» Provided material
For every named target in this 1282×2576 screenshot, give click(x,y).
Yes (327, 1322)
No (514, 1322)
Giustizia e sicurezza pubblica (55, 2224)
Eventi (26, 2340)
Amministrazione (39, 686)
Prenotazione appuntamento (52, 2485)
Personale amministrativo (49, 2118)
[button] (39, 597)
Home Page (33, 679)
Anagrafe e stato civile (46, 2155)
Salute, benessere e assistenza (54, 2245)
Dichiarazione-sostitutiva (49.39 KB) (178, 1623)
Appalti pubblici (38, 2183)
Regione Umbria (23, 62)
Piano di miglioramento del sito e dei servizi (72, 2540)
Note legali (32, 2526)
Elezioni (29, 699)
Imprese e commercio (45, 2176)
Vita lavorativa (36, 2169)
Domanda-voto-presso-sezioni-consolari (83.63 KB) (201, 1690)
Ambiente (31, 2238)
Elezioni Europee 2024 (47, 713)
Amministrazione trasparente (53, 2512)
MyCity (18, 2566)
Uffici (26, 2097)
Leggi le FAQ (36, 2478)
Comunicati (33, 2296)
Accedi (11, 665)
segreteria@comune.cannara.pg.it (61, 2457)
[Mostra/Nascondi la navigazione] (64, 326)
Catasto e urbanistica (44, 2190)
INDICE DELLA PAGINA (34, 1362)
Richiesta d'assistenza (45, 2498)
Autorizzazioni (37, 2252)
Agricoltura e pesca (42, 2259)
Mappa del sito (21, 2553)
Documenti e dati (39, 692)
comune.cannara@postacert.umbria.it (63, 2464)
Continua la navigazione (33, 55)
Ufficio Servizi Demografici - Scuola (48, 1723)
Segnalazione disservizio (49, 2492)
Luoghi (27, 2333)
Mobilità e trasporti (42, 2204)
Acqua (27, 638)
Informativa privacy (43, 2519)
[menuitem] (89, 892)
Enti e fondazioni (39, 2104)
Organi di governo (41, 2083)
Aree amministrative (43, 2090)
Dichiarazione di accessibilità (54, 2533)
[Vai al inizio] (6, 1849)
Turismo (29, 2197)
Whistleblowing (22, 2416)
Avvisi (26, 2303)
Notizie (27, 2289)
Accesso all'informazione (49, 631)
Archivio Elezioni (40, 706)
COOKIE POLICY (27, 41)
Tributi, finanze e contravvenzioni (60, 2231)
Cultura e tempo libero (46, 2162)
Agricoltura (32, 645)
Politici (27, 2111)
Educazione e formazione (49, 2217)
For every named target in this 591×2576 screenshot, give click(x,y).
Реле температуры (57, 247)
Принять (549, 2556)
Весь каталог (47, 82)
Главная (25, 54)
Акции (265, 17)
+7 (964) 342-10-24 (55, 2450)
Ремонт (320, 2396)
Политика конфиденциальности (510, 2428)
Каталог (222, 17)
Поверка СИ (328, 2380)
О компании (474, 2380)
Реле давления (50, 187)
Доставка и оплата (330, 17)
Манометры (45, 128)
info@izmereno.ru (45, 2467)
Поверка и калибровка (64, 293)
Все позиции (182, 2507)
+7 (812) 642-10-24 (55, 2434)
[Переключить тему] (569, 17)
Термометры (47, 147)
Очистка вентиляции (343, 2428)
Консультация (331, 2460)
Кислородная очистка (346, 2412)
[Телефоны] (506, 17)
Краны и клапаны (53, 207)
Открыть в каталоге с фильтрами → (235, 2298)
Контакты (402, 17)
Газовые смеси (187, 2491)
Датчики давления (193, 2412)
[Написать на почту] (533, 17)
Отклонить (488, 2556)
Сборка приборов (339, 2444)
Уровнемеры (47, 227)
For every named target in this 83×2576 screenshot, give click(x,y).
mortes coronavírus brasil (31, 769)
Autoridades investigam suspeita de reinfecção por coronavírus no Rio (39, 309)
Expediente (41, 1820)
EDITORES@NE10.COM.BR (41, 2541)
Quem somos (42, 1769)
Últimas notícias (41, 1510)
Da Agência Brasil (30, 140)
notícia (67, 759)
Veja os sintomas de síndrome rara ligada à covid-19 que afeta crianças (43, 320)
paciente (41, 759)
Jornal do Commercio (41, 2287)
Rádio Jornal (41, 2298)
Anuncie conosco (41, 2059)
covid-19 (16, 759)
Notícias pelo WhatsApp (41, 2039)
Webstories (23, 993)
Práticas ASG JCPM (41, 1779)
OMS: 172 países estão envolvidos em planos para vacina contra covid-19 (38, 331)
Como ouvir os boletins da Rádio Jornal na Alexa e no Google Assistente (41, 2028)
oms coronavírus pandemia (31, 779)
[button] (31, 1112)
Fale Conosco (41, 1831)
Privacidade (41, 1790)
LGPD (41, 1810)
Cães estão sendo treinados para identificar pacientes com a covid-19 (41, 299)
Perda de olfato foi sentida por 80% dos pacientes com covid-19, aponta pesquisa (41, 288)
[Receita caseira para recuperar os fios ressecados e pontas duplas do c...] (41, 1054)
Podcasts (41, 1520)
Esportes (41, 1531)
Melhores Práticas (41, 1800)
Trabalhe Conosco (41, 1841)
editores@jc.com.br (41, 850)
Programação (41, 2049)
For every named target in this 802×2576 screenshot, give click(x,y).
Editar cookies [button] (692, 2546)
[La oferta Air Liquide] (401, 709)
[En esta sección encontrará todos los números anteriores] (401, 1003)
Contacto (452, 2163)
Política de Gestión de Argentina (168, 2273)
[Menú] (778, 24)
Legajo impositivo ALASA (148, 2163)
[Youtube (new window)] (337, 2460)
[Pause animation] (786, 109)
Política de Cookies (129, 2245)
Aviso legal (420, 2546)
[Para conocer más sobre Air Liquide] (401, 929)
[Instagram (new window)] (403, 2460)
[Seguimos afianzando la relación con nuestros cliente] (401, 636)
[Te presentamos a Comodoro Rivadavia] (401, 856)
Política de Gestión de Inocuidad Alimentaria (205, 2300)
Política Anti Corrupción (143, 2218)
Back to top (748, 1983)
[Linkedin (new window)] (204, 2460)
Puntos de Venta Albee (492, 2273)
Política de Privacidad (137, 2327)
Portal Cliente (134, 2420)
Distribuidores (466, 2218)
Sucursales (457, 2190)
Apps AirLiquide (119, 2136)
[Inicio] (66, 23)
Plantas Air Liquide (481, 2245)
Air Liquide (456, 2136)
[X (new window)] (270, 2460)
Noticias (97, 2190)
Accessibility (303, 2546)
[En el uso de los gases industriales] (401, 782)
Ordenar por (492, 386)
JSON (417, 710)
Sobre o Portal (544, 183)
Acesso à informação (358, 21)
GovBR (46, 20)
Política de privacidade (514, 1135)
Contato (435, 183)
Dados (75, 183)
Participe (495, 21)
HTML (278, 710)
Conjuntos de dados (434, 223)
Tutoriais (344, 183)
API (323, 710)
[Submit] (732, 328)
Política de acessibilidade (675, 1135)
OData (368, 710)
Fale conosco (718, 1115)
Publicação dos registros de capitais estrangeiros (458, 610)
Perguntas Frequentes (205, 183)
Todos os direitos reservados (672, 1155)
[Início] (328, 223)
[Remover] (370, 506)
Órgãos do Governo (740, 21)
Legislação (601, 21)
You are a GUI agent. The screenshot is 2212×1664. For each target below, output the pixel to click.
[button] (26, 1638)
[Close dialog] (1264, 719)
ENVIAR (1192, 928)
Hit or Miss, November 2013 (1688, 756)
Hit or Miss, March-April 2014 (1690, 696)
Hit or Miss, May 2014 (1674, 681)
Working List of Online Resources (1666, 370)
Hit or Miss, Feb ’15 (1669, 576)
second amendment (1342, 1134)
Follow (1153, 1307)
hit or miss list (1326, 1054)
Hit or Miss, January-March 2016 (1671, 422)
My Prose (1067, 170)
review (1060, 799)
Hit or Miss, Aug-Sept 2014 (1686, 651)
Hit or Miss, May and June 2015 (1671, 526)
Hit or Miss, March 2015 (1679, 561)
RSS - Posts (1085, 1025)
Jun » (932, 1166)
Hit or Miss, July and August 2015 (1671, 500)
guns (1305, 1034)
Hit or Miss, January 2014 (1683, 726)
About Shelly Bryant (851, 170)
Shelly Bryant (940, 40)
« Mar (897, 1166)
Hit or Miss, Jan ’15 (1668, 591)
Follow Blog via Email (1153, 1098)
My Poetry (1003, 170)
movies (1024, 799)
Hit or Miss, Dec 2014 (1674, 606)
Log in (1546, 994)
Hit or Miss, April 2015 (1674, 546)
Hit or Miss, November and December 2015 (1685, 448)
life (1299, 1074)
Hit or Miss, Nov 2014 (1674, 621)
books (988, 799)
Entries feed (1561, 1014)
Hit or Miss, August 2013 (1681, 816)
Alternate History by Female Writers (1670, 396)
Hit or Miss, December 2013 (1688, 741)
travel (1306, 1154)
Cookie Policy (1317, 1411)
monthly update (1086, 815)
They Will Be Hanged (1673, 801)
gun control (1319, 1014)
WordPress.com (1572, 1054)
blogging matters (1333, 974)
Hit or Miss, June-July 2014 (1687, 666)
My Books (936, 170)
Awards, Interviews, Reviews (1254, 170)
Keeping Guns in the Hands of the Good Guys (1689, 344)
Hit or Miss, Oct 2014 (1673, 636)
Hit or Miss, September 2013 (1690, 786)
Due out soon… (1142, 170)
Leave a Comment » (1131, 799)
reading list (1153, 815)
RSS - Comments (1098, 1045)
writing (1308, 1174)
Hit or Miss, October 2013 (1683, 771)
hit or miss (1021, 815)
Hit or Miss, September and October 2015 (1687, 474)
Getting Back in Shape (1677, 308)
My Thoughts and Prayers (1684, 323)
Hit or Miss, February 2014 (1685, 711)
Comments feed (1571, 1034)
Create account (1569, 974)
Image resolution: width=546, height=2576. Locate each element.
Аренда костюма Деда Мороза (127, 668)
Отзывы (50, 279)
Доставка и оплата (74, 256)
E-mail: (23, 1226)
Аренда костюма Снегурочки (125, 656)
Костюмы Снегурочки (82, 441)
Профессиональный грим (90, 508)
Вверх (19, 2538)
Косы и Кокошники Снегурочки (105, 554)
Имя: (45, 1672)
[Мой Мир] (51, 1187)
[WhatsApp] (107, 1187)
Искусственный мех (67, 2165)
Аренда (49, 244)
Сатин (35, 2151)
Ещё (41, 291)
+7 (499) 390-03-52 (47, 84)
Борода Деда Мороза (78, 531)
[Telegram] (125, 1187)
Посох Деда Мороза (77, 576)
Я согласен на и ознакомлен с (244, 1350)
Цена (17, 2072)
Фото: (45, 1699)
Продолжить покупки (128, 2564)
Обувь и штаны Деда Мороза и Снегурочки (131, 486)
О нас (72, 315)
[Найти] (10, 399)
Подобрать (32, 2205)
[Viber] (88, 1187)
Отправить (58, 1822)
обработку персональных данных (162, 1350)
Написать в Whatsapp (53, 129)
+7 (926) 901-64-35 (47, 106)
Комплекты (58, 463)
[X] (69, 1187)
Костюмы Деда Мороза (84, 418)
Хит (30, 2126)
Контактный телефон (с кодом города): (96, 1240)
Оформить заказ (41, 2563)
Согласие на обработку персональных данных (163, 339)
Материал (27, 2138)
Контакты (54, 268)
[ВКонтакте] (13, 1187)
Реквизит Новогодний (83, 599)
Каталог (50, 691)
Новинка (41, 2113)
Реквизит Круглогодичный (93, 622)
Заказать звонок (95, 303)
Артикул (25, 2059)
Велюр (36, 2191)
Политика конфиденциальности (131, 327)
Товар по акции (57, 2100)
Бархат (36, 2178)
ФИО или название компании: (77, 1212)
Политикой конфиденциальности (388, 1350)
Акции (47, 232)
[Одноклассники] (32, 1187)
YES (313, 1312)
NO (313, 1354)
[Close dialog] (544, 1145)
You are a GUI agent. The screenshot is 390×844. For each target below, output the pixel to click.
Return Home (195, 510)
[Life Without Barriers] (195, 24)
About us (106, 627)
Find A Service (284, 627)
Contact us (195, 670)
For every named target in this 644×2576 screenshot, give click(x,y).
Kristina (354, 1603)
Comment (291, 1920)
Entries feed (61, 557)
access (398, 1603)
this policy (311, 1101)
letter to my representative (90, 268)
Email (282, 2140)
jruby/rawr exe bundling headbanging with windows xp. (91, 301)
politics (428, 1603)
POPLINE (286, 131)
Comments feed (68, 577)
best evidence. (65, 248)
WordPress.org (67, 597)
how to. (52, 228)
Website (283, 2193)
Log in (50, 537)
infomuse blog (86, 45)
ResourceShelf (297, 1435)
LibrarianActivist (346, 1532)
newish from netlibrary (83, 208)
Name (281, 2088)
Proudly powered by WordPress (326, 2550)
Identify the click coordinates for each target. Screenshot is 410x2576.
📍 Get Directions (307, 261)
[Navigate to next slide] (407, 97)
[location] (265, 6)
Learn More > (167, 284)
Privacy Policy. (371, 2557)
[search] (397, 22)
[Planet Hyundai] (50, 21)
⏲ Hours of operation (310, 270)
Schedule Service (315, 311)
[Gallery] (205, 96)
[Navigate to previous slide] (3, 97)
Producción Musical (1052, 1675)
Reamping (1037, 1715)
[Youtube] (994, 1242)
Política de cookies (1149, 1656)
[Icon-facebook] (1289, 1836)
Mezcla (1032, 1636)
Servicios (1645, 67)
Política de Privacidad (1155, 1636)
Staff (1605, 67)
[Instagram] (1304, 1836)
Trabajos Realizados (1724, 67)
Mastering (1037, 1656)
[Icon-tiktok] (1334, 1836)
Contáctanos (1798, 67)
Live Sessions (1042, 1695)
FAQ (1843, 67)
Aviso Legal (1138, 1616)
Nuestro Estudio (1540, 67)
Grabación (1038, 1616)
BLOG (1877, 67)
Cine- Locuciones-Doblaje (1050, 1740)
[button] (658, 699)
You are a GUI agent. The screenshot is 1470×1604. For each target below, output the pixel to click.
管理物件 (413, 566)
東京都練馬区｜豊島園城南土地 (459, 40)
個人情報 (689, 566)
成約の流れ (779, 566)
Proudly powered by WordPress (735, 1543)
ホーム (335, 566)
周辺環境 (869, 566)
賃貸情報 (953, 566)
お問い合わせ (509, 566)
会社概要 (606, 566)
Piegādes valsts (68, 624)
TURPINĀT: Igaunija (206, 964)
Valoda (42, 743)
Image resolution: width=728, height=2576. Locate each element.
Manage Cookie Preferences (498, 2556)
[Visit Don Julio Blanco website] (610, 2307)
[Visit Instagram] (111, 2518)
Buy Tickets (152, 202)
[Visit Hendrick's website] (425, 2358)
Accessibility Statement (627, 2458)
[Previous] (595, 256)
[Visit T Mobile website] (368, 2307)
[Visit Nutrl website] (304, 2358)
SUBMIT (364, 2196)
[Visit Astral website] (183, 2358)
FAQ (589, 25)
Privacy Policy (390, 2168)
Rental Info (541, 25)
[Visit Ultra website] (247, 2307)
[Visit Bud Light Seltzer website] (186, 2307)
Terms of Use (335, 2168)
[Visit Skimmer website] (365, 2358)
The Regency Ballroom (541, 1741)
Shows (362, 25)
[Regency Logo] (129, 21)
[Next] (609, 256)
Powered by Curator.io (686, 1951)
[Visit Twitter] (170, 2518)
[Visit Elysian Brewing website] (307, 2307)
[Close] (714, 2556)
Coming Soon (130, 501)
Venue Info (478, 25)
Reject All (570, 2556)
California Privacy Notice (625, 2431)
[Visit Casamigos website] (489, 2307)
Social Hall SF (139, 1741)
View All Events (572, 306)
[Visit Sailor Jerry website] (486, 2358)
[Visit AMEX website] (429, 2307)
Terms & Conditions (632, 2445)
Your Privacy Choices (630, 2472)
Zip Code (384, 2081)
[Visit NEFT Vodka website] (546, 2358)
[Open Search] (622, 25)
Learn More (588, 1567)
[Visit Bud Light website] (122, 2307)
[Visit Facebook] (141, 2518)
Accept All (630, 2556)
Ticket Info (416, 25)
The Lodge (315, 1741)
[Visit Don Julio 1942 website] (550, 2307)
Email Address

» Try it
Of the entries above, repeat exactly the lines between the line with "Organi di governo (41, 2083)" and the line with "Educazione e formazione (49, 2217)", inclusive, and no others.

» Exercise result
Organi di governo (41, 2083)
Aree amministrative (43, 2090)
Dichiarazione di accessibilità (54, 2533)
[Vai al inizio] (6, 1849)
Turismo (29, 2197)
Whistleblowing (22, 2416)
Avvisi (26, 2303)
Notizie (27, 2289)
Accesso all'informazione (49, 631)
Archivio Elezioni (40, 706)
COOKIE POLICY (27, 41)
Tributi, finanze e contravvenzioni (60, 2231)
Cultura e tempo libero (46, 2162)
Agricoltura (32, 645)
Politici (27, 2111)
Educazione e formazione (49, 2217)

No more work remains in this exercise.